Recording site and date:
Church of St. Osdag, Mandelsloh. Germany [03/1990], rel. 2000.

Reviewed in:
Diapason (#-p.): 478-70 (february 2001)

Comments:
Information from CD. A very accomplished recording with the unforgettable voice of late Barbara Thornton.
This CD is also available as a Book + CD: Frauenlob's Song of Songs - A Medieval German Poet And His Masterpiece.

Pierre-F. Roberge

Known as "Frauenlob" and also such combinations as Meister Heinrich Vrowenlop, Heinrich von Meissen (c.1250/60-1318) was one of the most important minnesingers. Although relatively little is known of his life, aside from court positions in Prague and Mainz, he was apparently a prodigious musical talent. Frauenlob was one of the composers who worked in a transitional style in German lyric between that of Walther von der Vogelweide and Oswald von Wolkenstein. The form of this massive cycle is that of the German leich, the analogous narrative form to the French-Celtic lai. The texts themselves are German poetic renditions of the Canticum Canticorum.

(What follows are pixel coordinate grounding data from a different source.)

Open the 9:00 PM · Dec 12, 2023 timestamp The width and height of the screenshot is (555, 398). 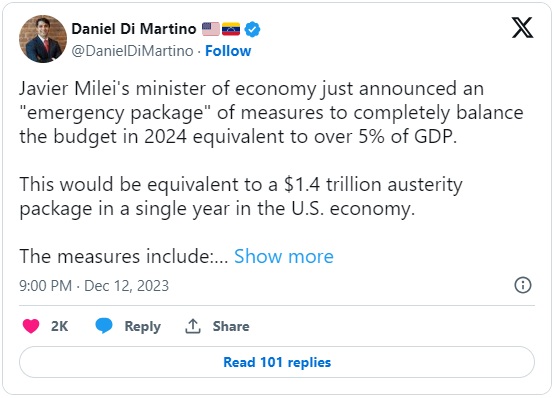[94, 286]
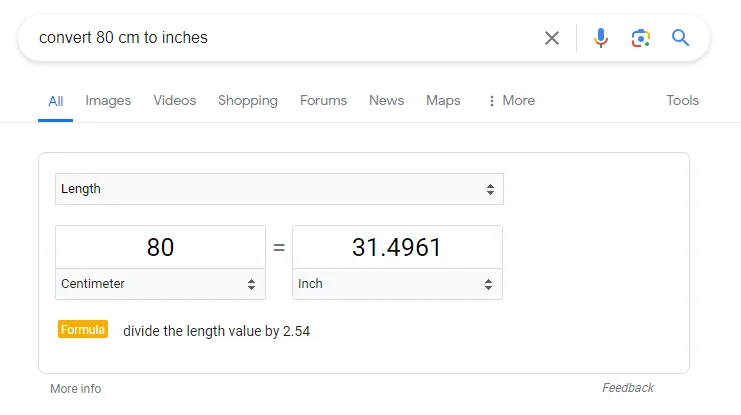
Task: Open Google Lens image search
Action: pyautogui.click(x=640, y=38)
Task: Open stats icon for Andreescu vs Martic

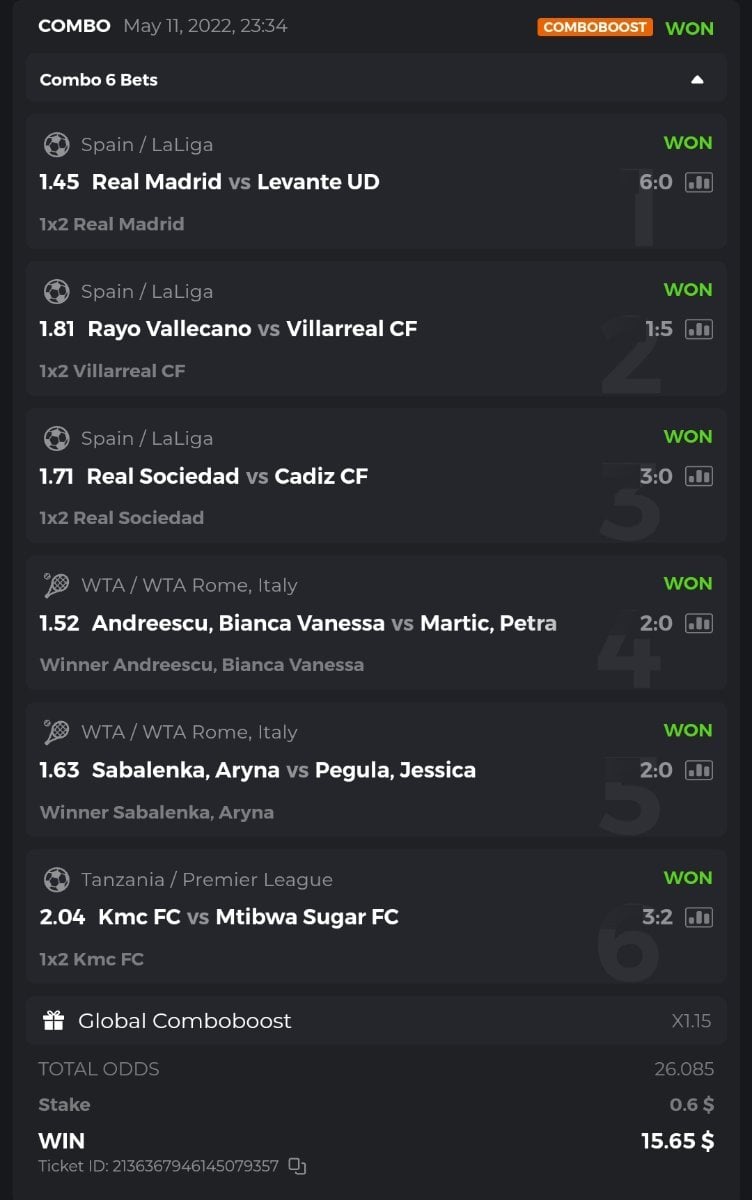Action: click(x=698, y=623)
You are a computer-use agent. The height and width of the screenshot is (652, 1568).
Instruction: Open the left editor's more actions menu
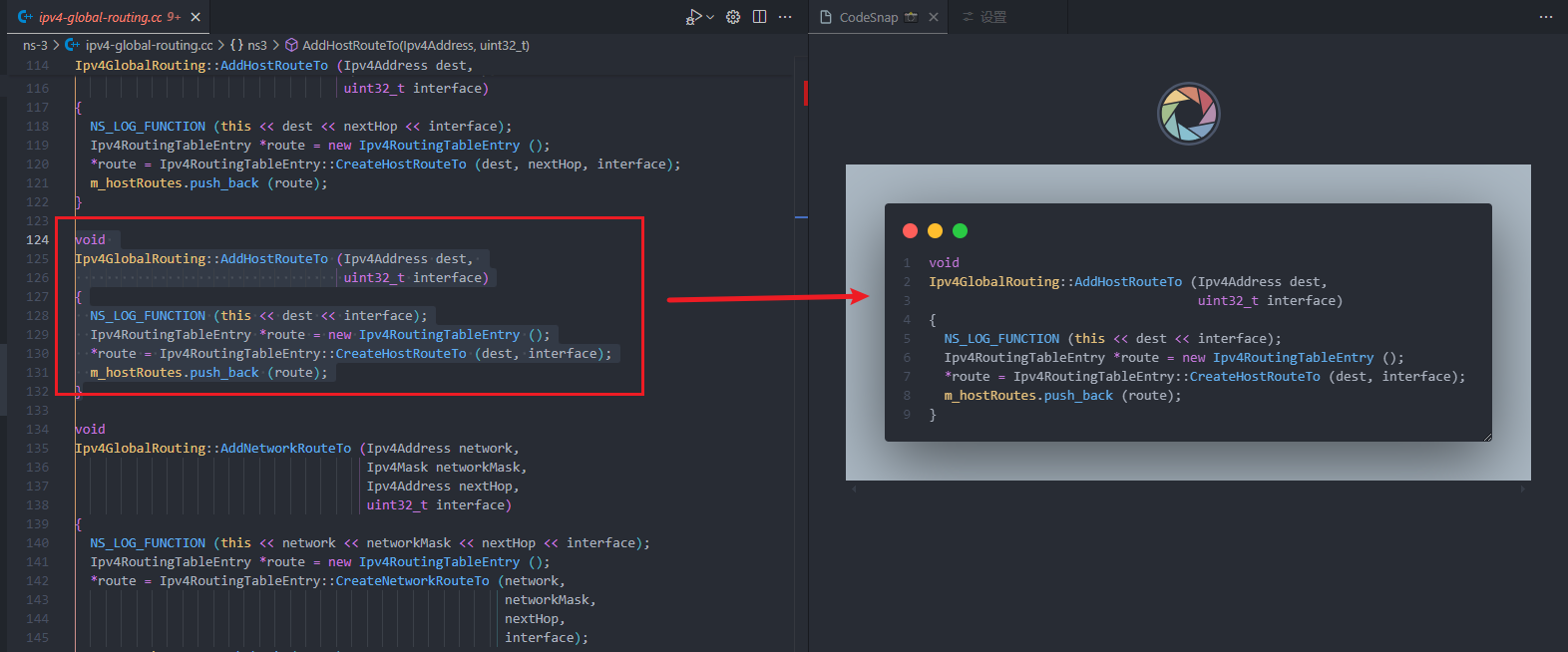point(786,17)
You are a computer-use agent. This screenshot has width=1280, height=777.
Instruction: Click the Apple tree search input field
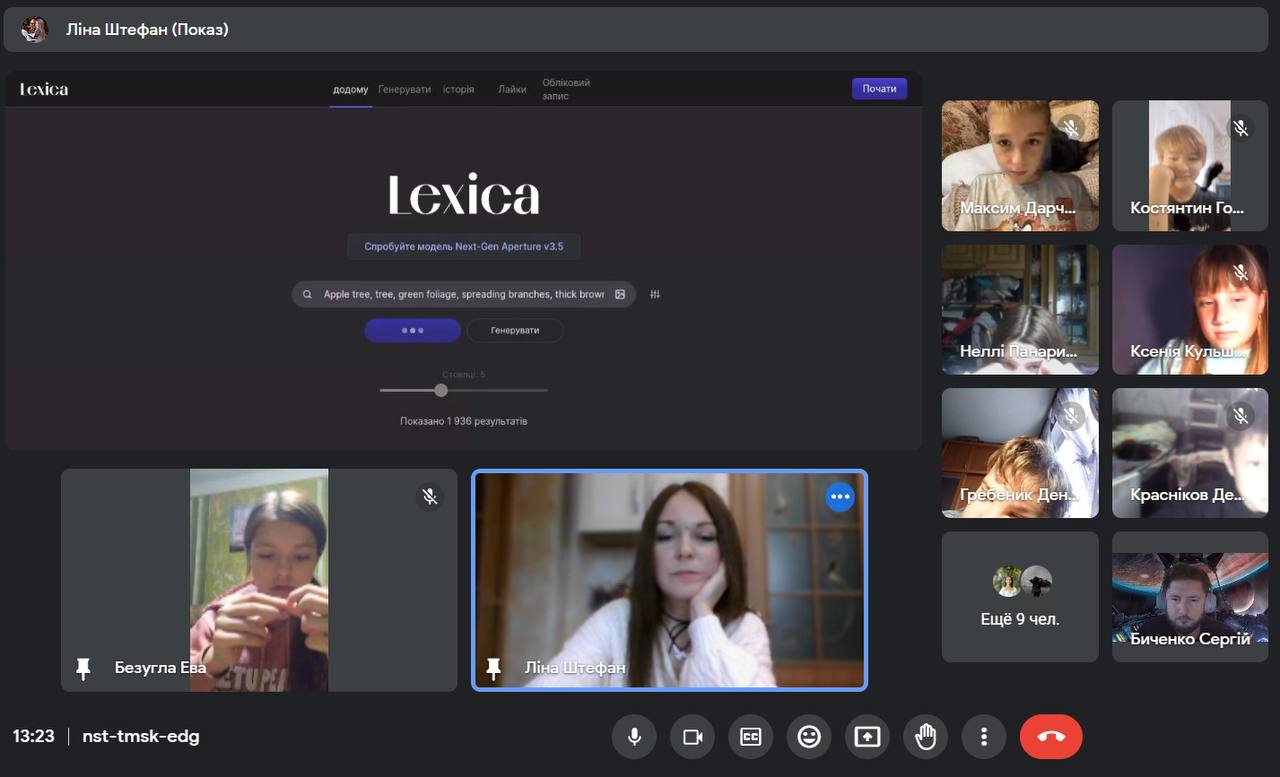(463, 295)
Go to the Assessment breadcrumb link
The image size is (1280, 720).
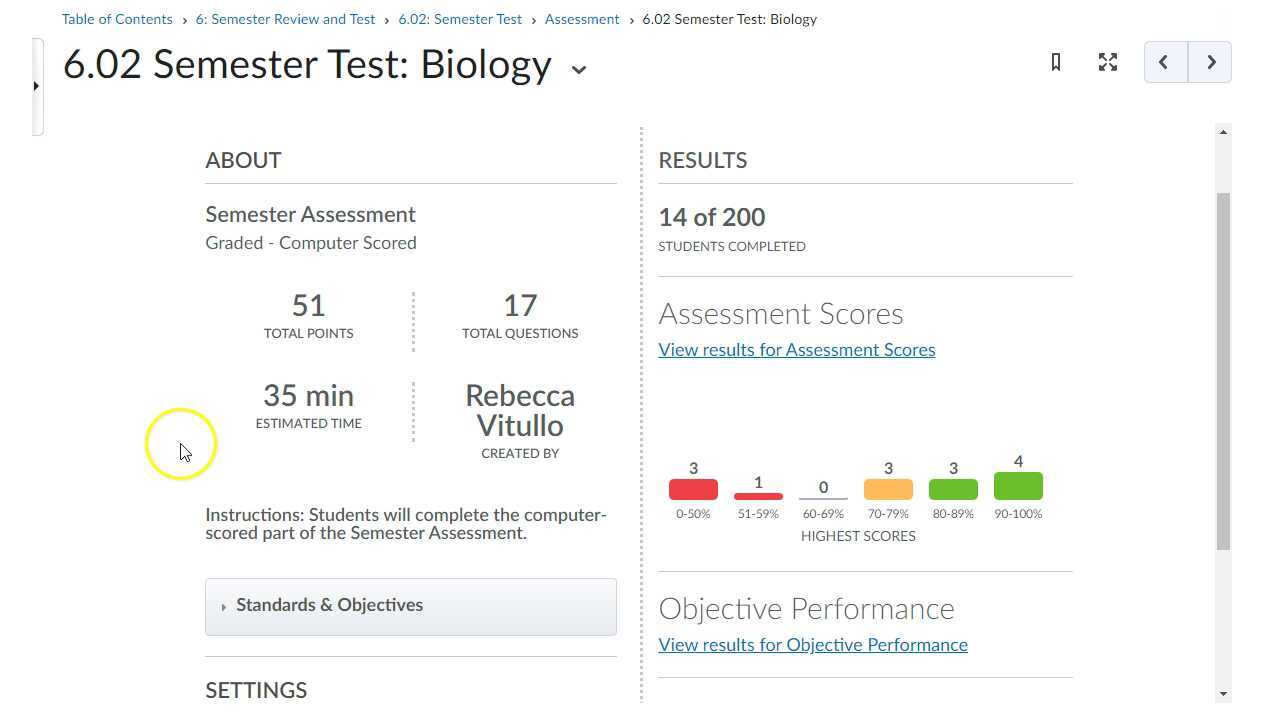[582, 19]
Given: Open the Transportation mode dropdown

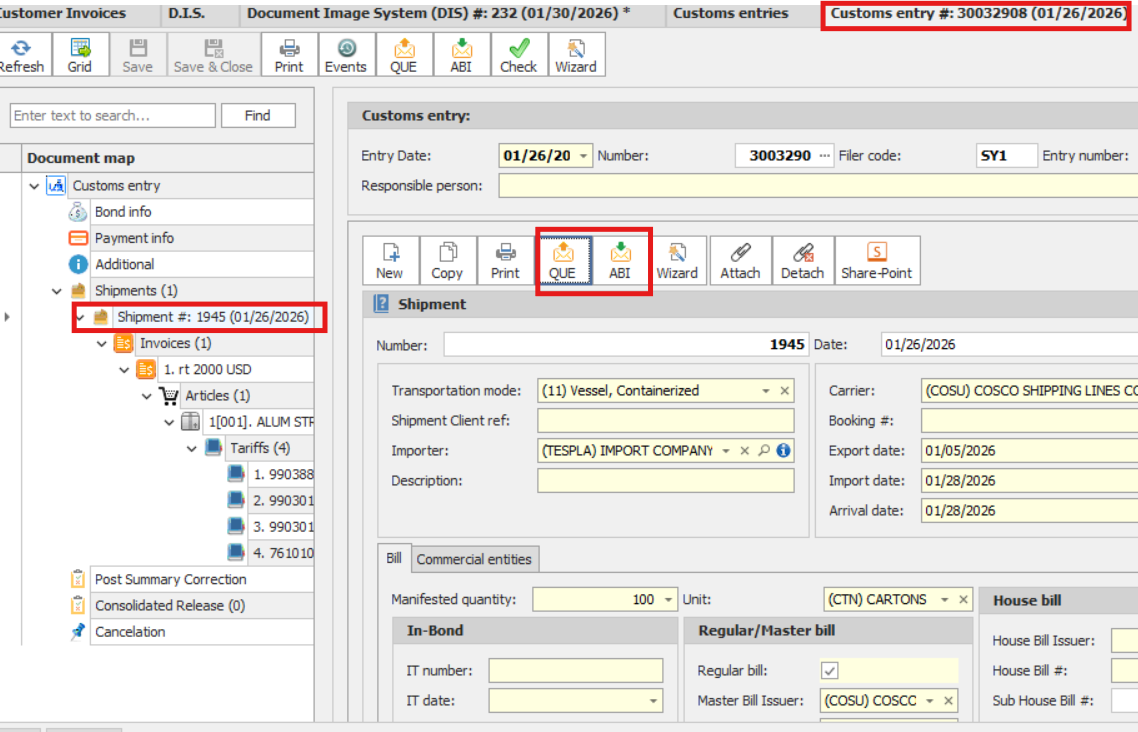Looking at the screenshot, I should (766, 391).
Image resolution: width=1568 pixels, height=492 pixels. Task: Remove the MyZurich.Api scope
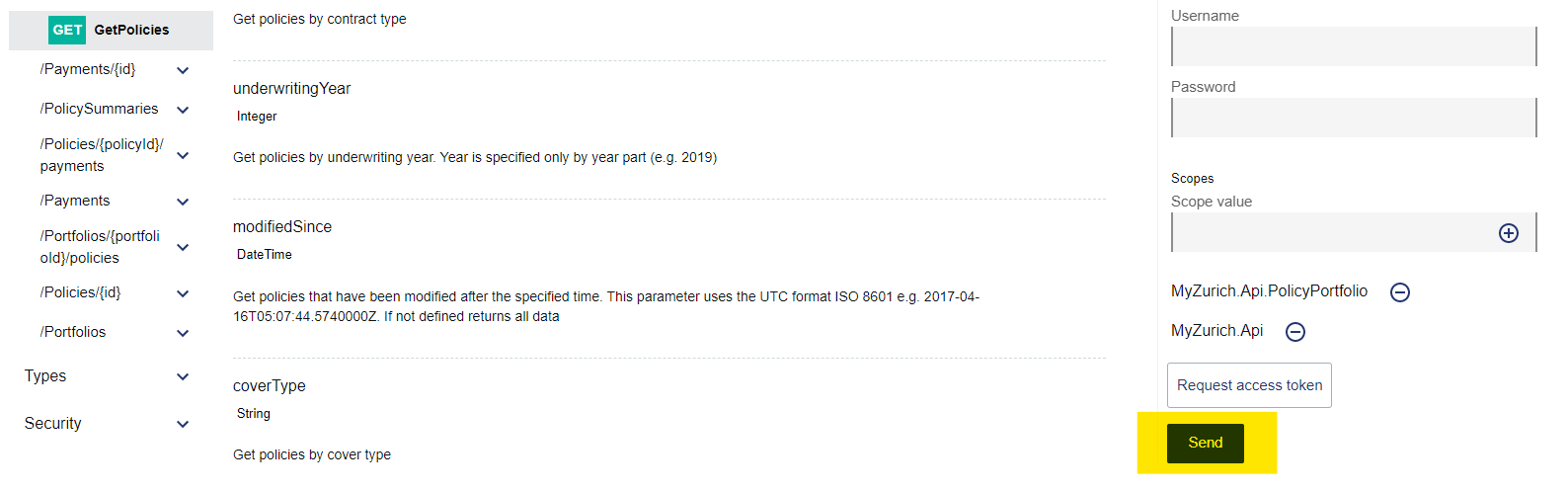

The project to record the Frauenleich is one which obviously took Sequentia a great deal of time to bring to fruition. In fact, this performance of 1990 was already a revamped version of their first work with the piece (in concert) in 1985. Apparently, the ten-year delay in the release was caused by problems with the analog master, and an inability to restore it. They even abandoned the idea of using this master, planning to record the Frauenleich again, but the plan changed after Barbara Thornton's death, and the master was eventually recovered with advanced digital techniques. A recording with an interesting history....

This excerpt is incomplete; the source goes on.